Procédure devant la cour :
Par une requête enregistrée le 21 février 2020, M. C..., représenté par Me D..., demande à la cour :
1°) d'annuler ce jugement du 5 février 2020 ;
2°) d'annuler l'arrêté et la décision du préfet des Bouches-du-Rhône du 21 janvier 2020 ;
3°) d'enjoindre au préfet des Bouches-du-Rhône de l'admettre au séjour au titre de l'asile et de lui délivrer une attestation de demandeur d'asile dans le délai de soixante-douze heures, sous astreinte de 100 euros par jour de retard à compter de l'expiration d'un délai d'un mois suivant la notification de l'arrêt à venir, ou, subsidiairement, de procéder au réexamen de sa demande d'admission au séjour au titre de l'asile et de lui délivrer une autorisation provisoire de séjour dans le même délai et sous la même astreinte ;
4°) de mettre à la charge de l'Etat le versement, à son conseil, de la somme de 2 000 euros au titre de l'article L. 761-1 du code de justice administrative et de l'article 37 de la loi du 10 juillet 1991.
Il soutient que :
- l'arrêté de transfert a été pris en méconnaissance de son droit d'être entendu, garanti par un principe général du droit de l'Union européenne ;
- cet arrêté est entaché d'un vice de procédure tiré du défaut de communication des informations visées à l'article 4 du règlement (UE) n° 604/2013 du Parlement européen et du Conseil du 26 juin 2013 ;
- il méconnaît l'article 3 du même règlement, ainsi que l'article 4 de la charte des droits fondamentaux de l'Union européenne et est entaché d'une erreur manifeste d'appréciation au regard de ses conséquences sur sa situation personnelle ;
- la décision portant assignation à résidence est insuffisamment motivée ;
- cette décision est illégale du fait de l'illégalité de l'arrêté de transfert sur lequel elle est fondée.
La requête a été communiquée au préfet des Bouches-du-Rhône qui n'a pas produit de mémoire en défense.
Les parties ont été informées, en application de l'article R. 611-7 du code de justice administrative, que l'arrêt était susceptible d'être fondé sur le moyen, relevé d'office, tiré de ce qu'il n'y a plus lieu de statuer sur les conclusions de la requête à fin d'annulation de l'arrêté de transfert en raison de l'expiration du délai de six mois prévu par le paragraphe 1 de l'article
29 du règlement (UE) n° 604/2013 du 26 juin 2013.
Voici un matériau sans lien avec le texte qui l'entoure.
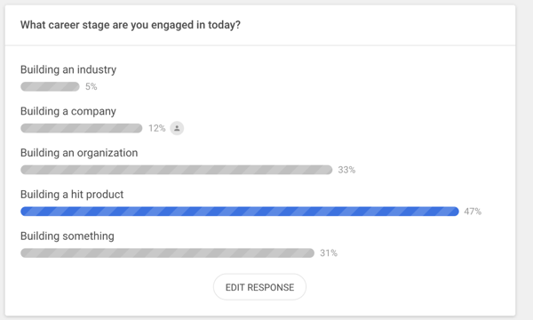Click the 33% result percentage

coord(346,170)
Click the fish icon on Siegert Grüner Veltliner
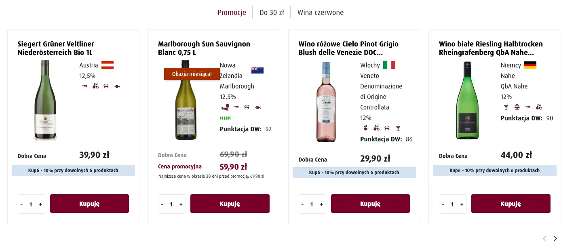 tap(117, 86)
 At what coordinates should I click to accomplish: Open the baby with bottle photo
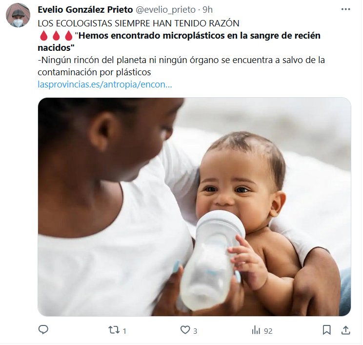pyautogui.click(x=194, y=207)
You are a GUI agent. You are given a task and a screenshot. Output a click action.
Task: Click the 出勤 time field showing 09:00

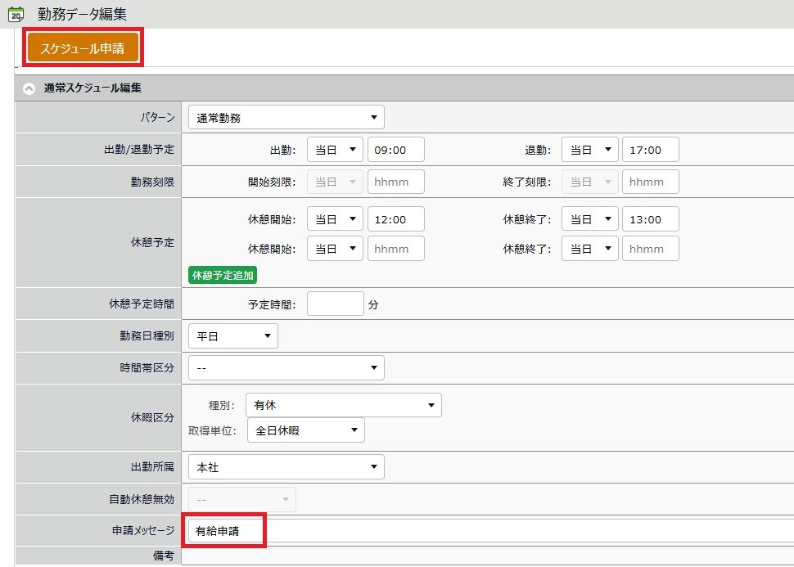[x=396, y=150]
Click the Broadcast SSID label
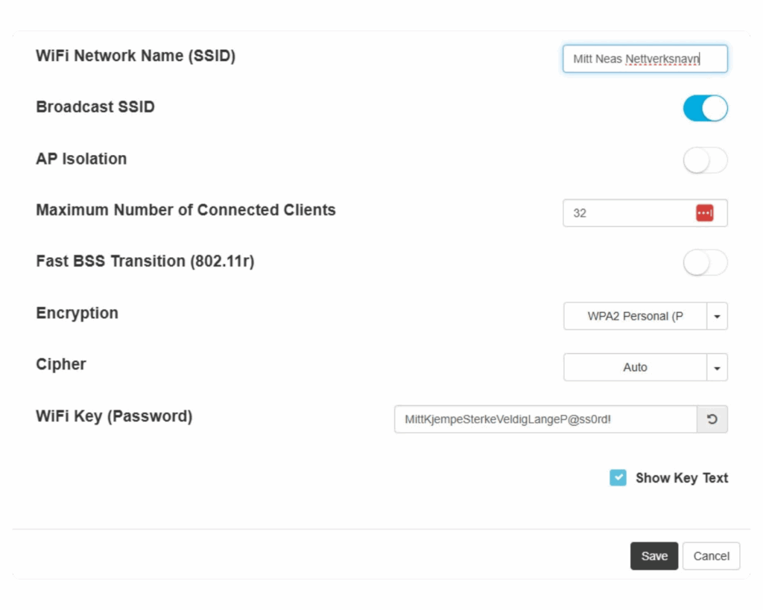Screen dimensions: 763x610 (x=95, y=107)
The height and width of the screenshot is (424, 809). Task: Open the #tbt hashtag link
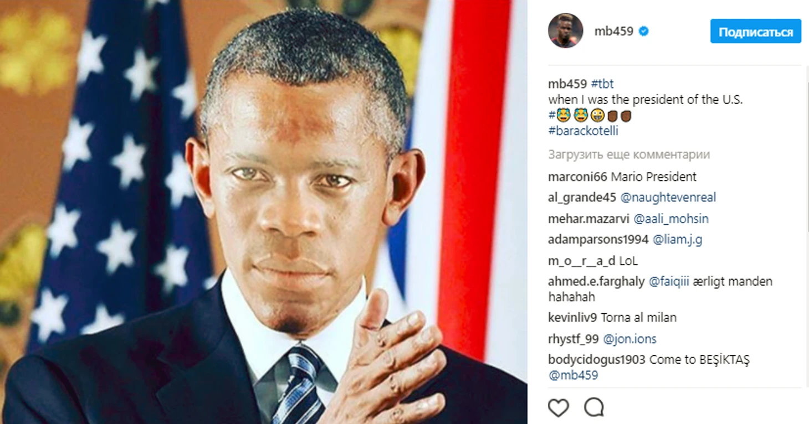602,84
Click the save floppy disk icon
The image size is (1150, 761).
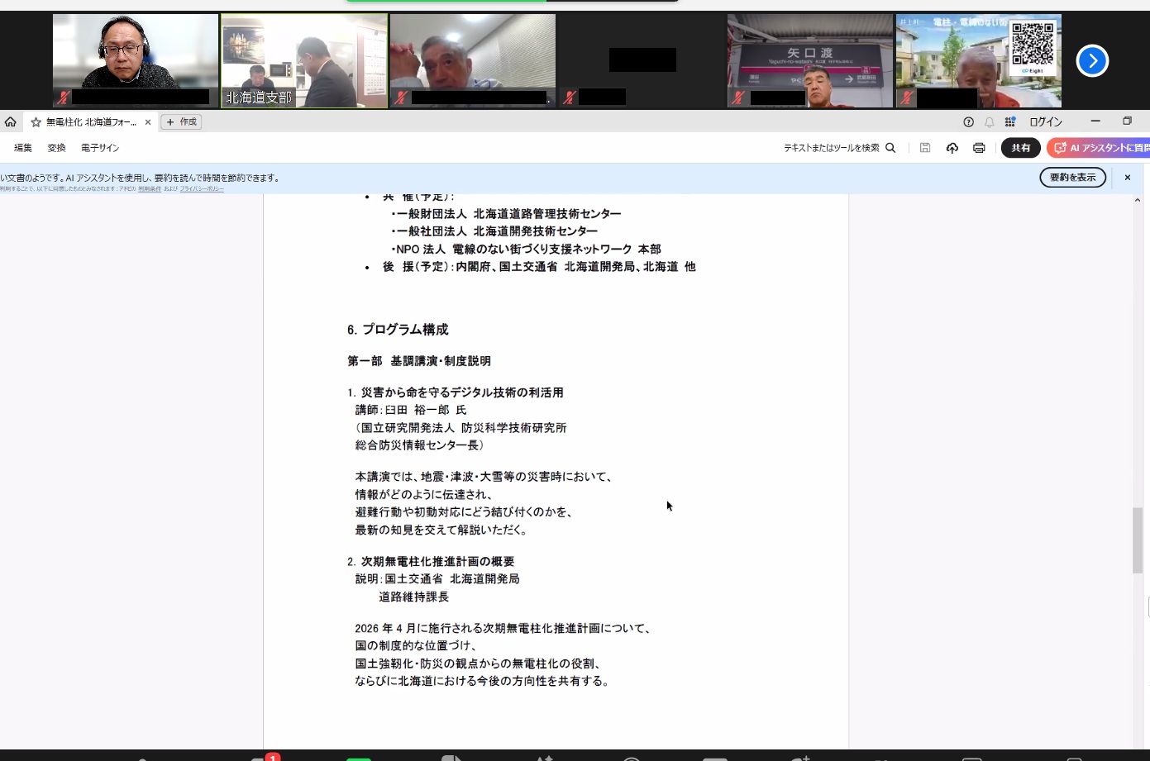(925, 148)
Un mémoire, enregistré le 4 novembre 2020, a été présenté pour M. C... en réponse à ce moyen relevé d'office.
Il soutient qu'il y a toujours lieu de statuer sur ses conclusions tendant à l'annulation de l'arrêté de transfert en litige.
M. C... a été admis au bénéfice de l'aide juridictionnelle totale par une décision du 29 mai 2020.
Vu les autres pièces du dossier.
Vu :
- la convention européenne de sauvegarde des droits de l'homme et des libertés fondamentales ;
- la charte des droits fondamentaux de l'Union européenne ;
- le règlement (UE) n° 604/2013 du Parlement européen et du Conseil du 26 juin 2013 ;
- le code de l'entrée et du séjour des étrangers et du droit d'asile ;
- la loi n° 91-647 du 10 juillet 1991 ;
- le code de justice administrative.
Le président de la formation de jugement a dispensé le rapporteur public, sur sa proposition, de prononcer des conclusions à l'audience.
Les parties ont été régulièrement averties du jour de l'audience.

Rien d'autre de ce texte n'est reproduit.